Exercise goal —
Reproduce the records below verbatim, starting at the line containing "Click the red" and ending at the last line of the records.

---*---

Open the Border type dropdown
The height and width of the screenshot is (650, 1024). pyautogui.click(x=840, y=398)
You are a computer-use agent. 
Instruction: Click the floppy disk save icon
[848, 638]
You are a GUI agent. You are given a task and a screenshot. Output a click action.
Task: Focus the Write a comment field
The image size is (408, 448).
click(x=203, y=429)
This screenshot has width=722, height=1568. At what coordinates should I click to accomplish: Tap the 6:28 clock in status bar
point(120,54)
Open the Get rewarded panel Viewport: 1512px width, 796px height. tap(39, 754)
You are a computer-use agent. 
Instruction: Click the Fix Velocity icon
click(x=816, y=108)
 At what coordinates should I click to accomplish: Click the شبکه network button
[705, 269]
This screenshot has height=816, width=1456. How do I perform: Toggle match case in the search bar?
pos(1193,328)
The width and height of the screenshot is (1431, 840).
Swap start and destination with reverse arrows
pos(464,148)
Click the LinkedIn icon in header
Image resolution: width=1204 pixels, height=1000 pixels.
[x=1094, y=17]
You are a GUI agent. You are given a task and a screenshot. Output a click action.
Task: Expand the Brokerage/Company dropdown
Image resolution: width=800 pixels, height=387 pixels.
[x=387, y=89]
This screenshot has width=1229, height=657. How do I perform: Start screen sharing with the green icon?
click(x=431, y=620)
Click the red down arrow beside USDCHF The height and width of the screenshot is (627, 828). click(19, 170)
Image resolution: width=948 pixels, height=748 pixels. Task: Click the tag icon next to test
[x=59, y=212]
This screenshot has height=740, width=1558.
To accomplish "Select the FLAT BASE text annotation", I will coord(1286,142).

---*---

Finished answer —
Click the red down arrow beside USDCHF The height and width of the screenshot is (627, 828). click(19, 170)
Image resolution: width=948 pixels, height=748 pixels. Task: Click the tag icon next to test
[x=59, y=212]
This screenshot has height=740, width=1558.
To accomplish "Select the FLAT BASE text annotation", I will coord(1286,142).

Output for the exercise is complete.